I did want to ask if you meant that you were thinking of skipping even closing up the coop at night. I personally don't recommend that approach, no matter where you live. A good number of chicken predators are most active at night, and unless you're trying to set up a free buffet for them, it doesn't make sense to leave your chickens unguarded at night. It wouldn't matter how conditioned your chickens are to free-ranging, they're helpless at night. If you ever want to see just how helpless, go to your coop well after dark and pick them up. They won't even so much as squirm, just sit there in your hands like a zombie.

Hope that helps clarify your question, you've had good input so far!
 
We always had at least 50 chickens running around the yard on the 100-acre farm where I grew up in the Sixties, and they stayed pretty close to the rickety, drafty old barn that was always in imminent danger of collapsing and which my Dad never got around to fixing up. Roosts were branches set up in one corner, and nests were cardboard boxes filled with hay along one side. The chickens set their own schedule for getting up, free-ranging, and going to bed with absolutely NO protection from predators, and we gathered the eggs once a day at the same time we threw a can of scratch on the ground in front of the barn.

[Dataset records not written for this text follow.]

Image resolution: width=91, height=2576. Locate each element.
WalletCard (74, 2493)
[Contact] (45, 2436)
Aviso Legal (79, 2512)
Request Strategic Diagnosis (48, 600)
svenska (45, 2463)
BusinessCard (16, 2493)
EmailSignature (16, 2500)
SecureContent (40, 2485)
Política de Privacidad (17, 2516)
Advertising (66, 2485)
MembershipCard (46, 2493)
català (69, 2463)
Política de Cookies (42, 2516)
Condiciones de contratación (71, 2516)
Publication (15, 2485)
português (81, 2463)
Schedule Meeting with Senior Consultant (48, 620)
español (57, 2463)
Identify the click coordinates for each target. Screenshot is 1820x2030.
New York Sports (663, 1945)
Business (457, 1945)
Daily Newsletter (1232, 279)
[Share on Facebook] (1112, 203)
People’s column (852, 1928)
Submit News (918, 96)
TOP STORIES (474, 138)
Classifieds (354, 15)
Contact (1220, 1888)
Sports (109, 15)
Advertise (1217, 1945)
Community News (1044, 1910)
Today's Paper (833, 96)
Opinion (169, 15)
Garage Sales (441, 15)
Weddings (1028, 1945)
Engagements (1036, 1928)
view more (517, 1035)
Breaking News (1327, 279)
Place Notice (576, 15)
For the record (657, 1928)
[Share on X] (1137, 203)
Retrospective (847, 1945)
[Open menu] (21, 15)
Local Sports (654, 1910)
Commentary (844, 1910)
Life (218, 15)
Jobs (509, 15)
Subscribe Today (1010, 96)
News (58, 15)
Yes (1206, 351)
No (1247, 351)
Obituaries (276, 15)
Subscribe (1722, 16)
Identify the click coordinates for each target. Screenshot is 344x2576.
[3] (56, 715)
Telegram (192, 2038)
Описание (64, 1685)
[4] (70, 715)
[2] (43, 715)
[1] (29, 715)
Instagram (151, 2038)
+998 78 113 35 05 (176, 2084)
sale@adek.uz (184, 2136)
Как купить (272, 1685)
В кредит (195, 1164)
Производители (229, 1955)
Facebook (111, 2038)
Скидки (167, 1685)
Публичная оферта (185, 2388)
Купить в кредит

Yes, we had losses but they were actually quite small over the years as each hatchery order or broody hen family matured and joined the free-ranging flock. The birds were fat, sassy, healthy, and quick to take advantage of cover around the yard when the roosters trilled their warning cries. So I agree that there was a Darwinian element to "survival of the fittest" in the flock.

We also noticed that we NEVER lost any banties of any breed. They were agile flyers and skittish by nature, so their instincts served them well.